It is what I imagine many senior Asian Americans in ballroom dance halls across this country must feel every time they dress up in their fanciest clothes and step on the dance floor, holding the hands of their loved ones. After decades of sacrificing for their families, they finally feel safe enough to indulge in a small pleasure of their own. To dance with grace is to move without burden or responsibility. It is to feel light and free from pain or fear or guilt.

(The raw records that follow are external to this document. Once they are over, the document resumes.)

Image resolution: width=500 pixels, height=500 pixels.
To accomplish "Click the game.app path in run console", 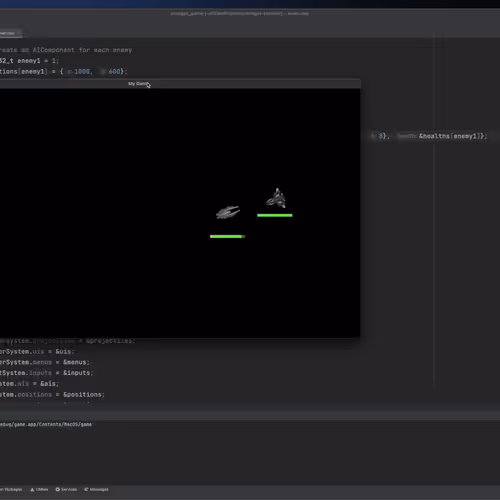I will click(x=46, y=424).
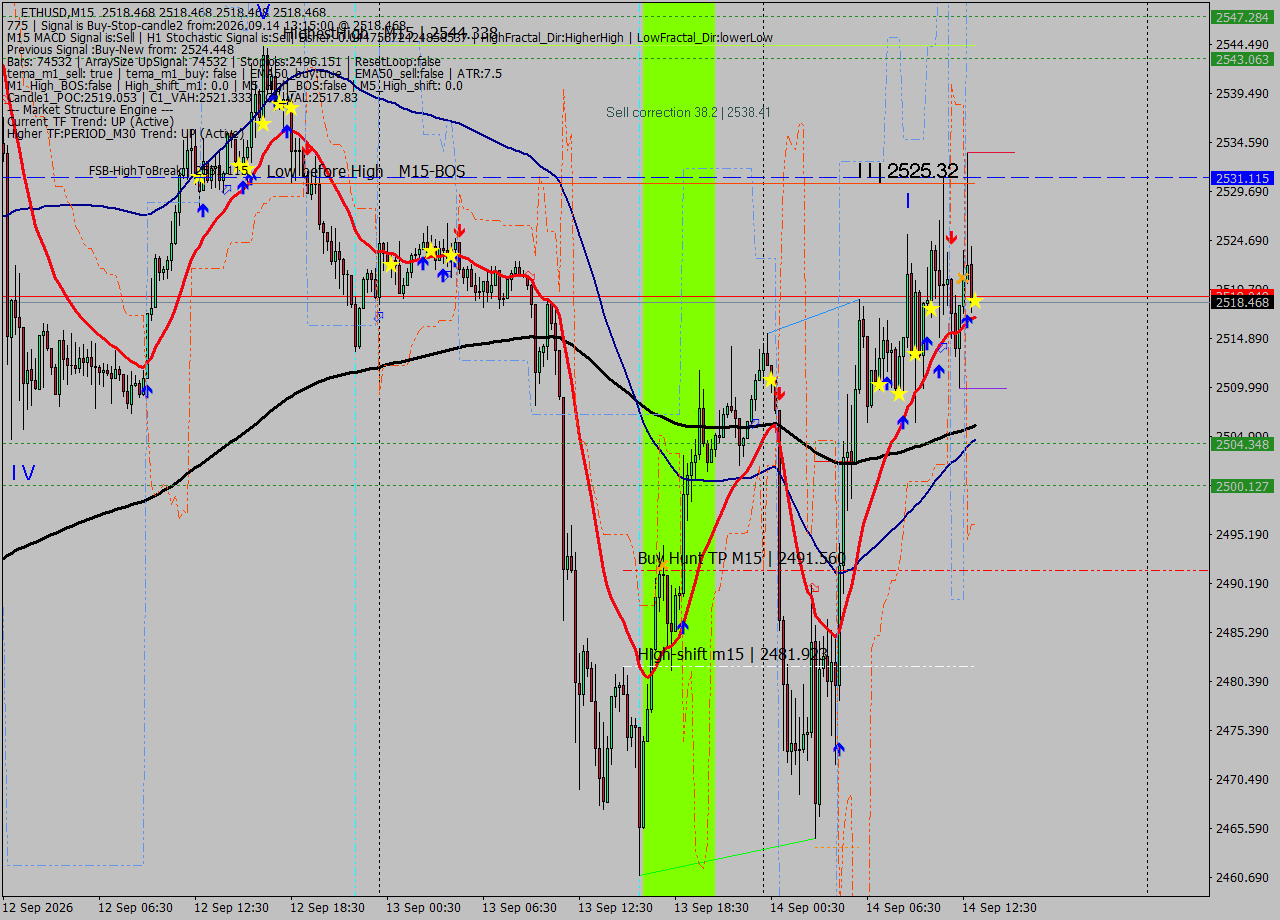Click the 'Low before High M15-BOS' text
The width and height of the screenshot is (1280, 920).
coord(365,172)
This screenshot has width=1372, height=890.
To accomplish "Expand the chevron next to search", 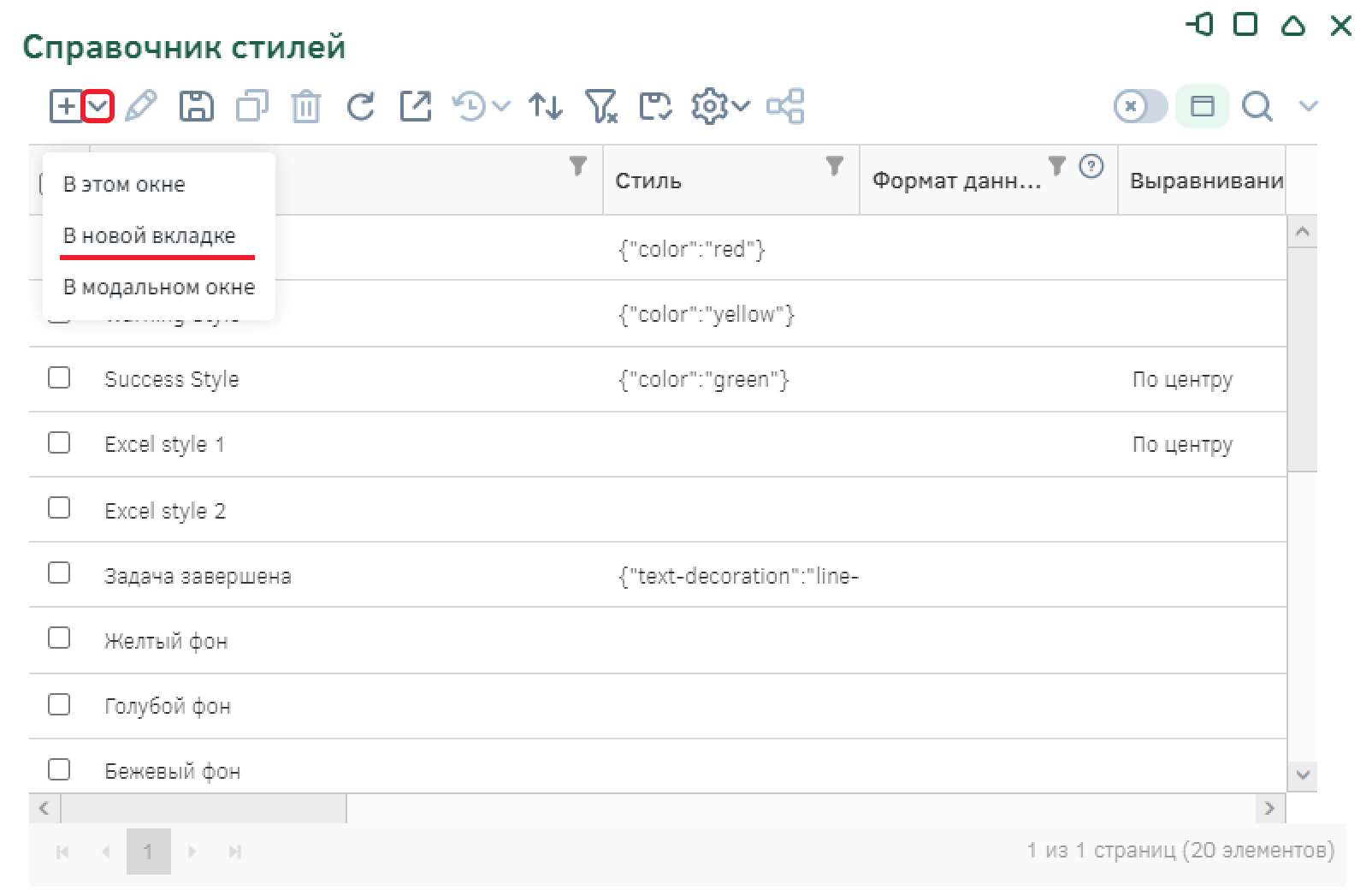I will tap(1308, 107).
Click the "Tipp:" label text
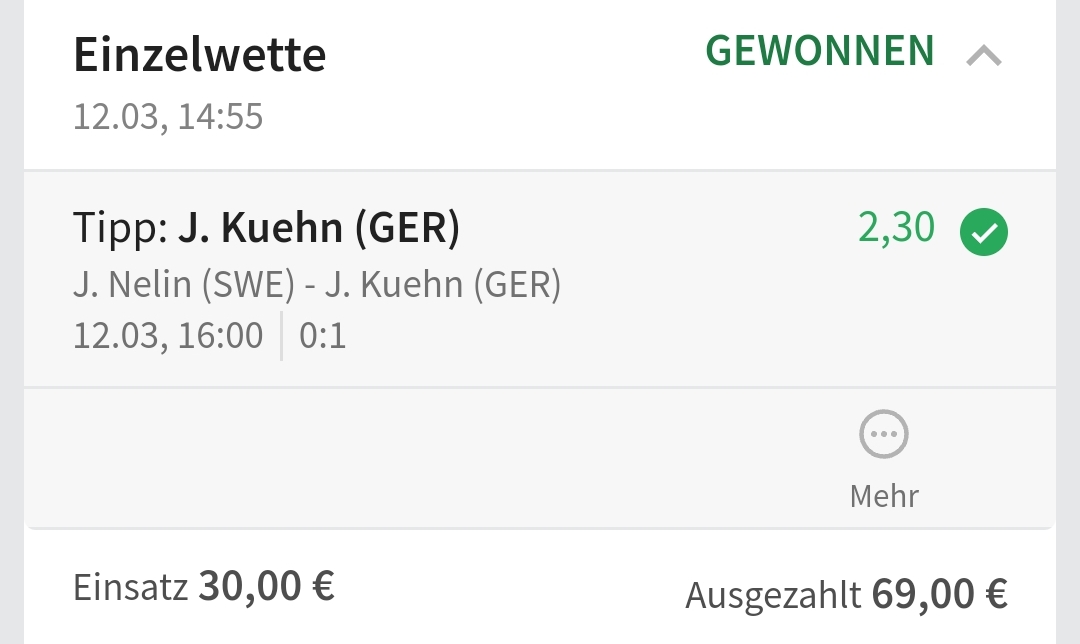1080x644 pixels. tap(120, 229)
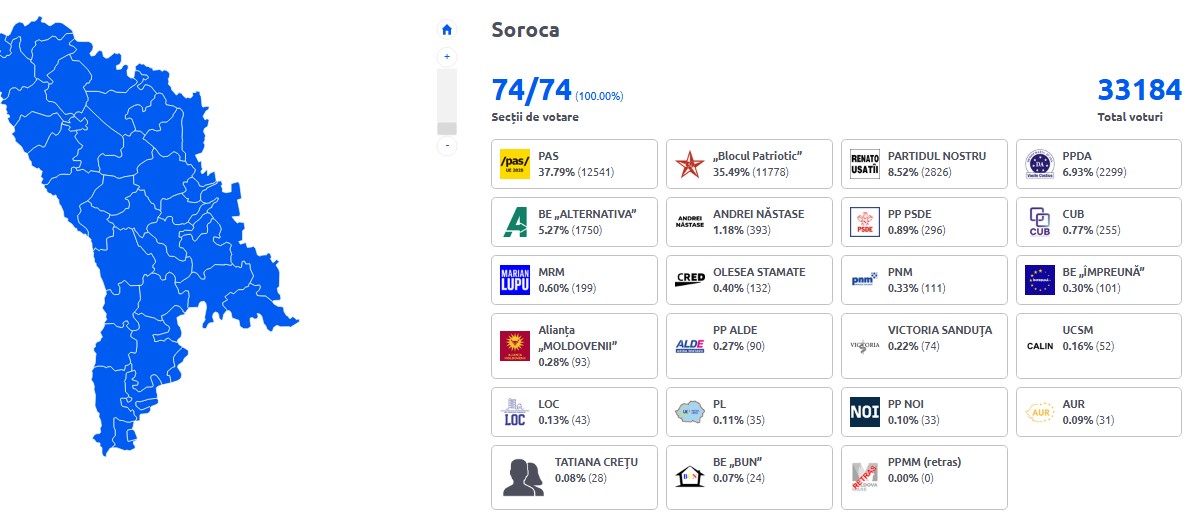Click the Tatiana Crețu silhouette icon
The height and width of the screenshot is (513, 1187).
click(x=523, y=477)
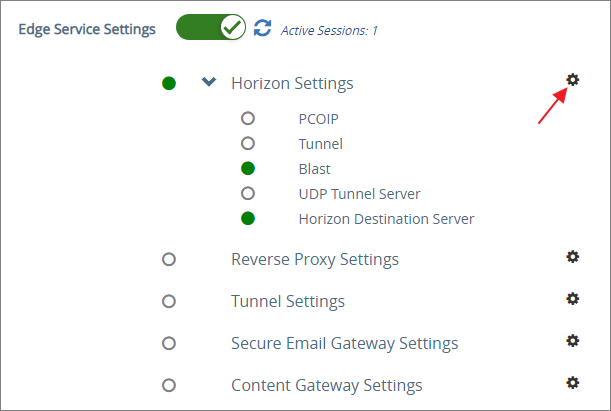Open Tunnel Settings gear icon
611x411 pixels.
(x=573, y=299)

As details of the Monterey Park tragedy continue to emerge, that the shootings occurred at a dance hall, primarily filled with older Asian Americans gathering to celebrate the Lunar New Year, perhaps for the first time since the pandemic, I immediately thought of my parents, my relatives, and countless others who considered these places a respite from the sorrows and frustrations of the real world. I hope that the hateful act of one person will not discourage them from returning, from continuing to seek joy and create happier memories, and I believe it won’t. Given all they’ve been through in their lives, they are too resilient. They’ve survived loss and suffering before, and they will again.

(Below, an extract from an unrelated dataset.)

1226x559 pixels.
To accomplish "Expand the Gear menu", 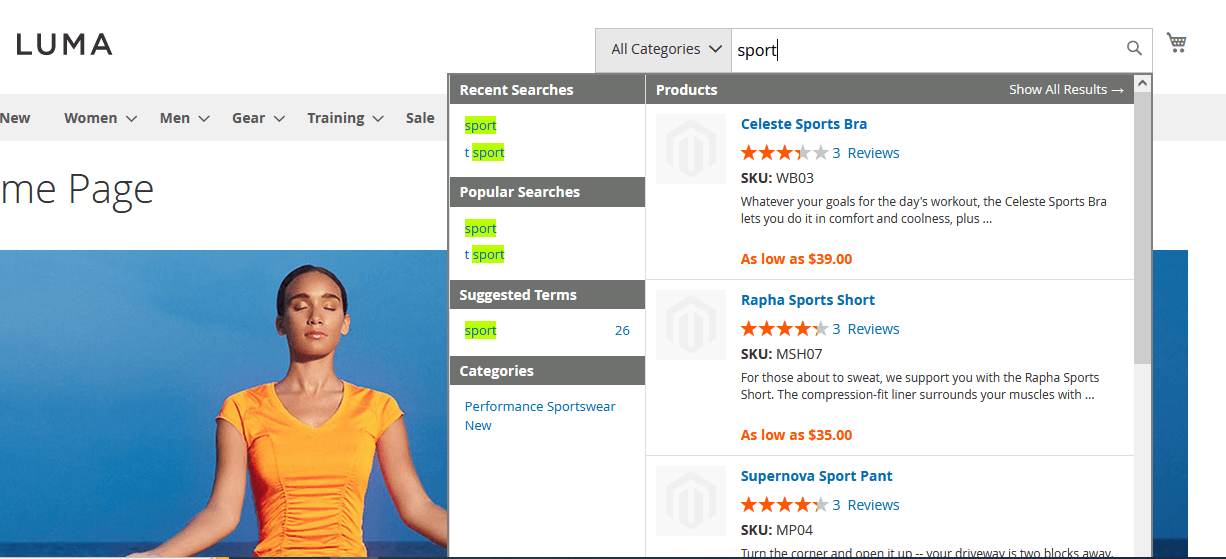I will coord(258,118).
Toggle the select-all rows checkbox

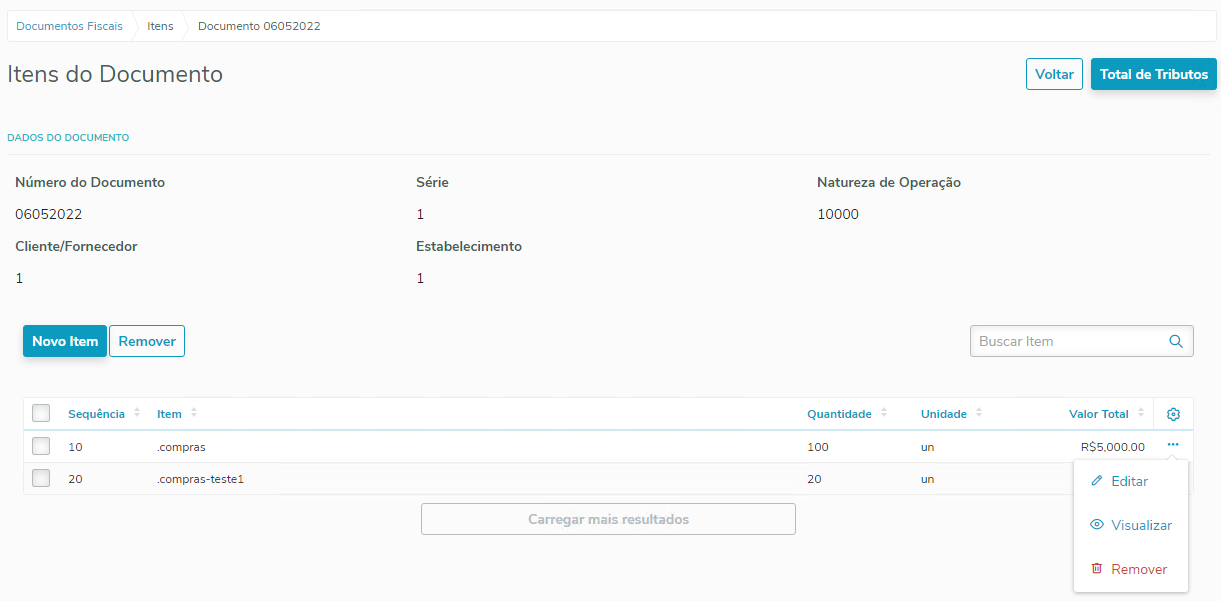coord(41,413)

I wish I could say my parents took classes and danced for years, enjoying a retirement they’d so richly deserved and earned. Instead, a few months after they started, my father began showing symptoms of Alzheimer’s, and the classes drifted away, my parents moving on to the next stage of their lives together.
My father and I danced together only a few times, at my brother’s wedding, and six months later, at mine. There were no fancy moves or dips or swings, only swaying, my father remarking with wonder how he felt both sadness and joy in his heart that evening.
“Isn’t it funny I feel both?” he asked.